I’ve always been a highly motivated person. Since the age of 8 or 9, I’d rush home to my room to get my homework done, and the idea of a ‘late’ anything caused me to break out in hives. I was never happier than working for extra credit or finding ways to get a A++.
These days I work from home and I’m even more motivated than ever. I check my mail before I brew the first cup of the day, and I don’t stop between 8 and 5, picking up again after dinner. I could be taking myself out for a ride, lazing by the pool or using the flexibility of my job to actually enjoy the day, but I can’t help myself. I need to get stuff done and the guilt of not putting in my 10 hours would eat away at me. I might not be Catholic, but I seem to have been deep dyed in guilt somewhere along the line.
And its not just work. I will drag myself out for a run whether its 16 degrees and sleeting or 80 degrees and I’m nursing a deep vein thrombosis the length of my left leg (yes, it happened). I feel guilty skipping a yoga class and if I don’t eat vegetables with every meal (even cereal), I’m convinced my mother will find out. Yes, that’s me trying to eat edamame and Cheerios.
Which goes to say, I don’t need much encouragement to ‘do’ stuff – whether I want to do it or not.
And, being raised in a traditional British household, I learned early on that you never expect recognition. We’re not a nation that’s big on praise or shows of effusive ‘go get em’ encouragement. In fact when I declared my intent to attend university (the first in my family to do so), I was met with blank stares and questions of ‘why?’ That guy who pulled the emergency landing in the Hudson last year? If it was the UK, the main question would have been why he didn’t land closer to a tube stop.

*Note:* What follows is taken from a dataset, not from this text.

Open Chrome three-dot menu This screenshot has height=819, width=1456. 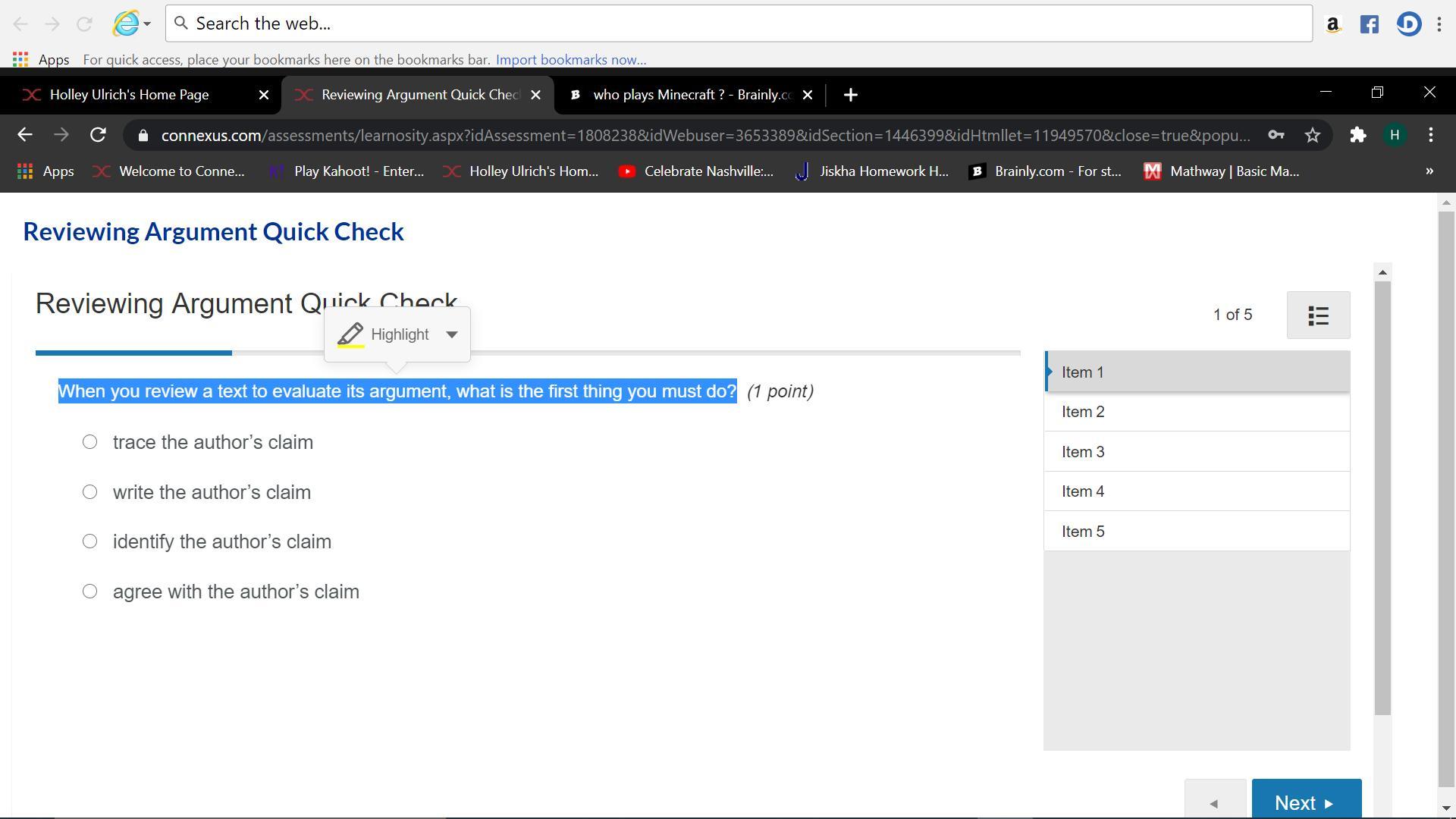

Its a sickness. What can I say. We’re afraid of praise.
‘Spare the rod, spoil the child’ is a saying most of us Brits grew up with.. which roughly translates to ‘don’t baby your baby’. I think we’re scared that if we felt good about ourselves there would be anarchy on the streets and the milk certainly wouldn’t be delivered on time.
Moving to the US, I was horrified at the culture of extensive praise, especially around mediocrity. 6 year olds being heralded for pooping in the toilet, teenagers handed BMWs for getting A’s and don’t get me started on the Kardashians. Famed and lauded for what exactly? Blow jobs? It couldn’t be a further from my upbringing of ignoring achievement and general air of criticism or cynicism around any recognition.
With time I see that both approaches to achievement have their value. One creates confidence, the other creates humility. One incents shooting for the stars, the other incents quality and throughness.
Too much of either creates the need for pharmaceuticals and extensive therapy.
Sadly in adult life, the two cultures seem to achieve a degree of consistency – praise evaporates the moment you receive a pay check.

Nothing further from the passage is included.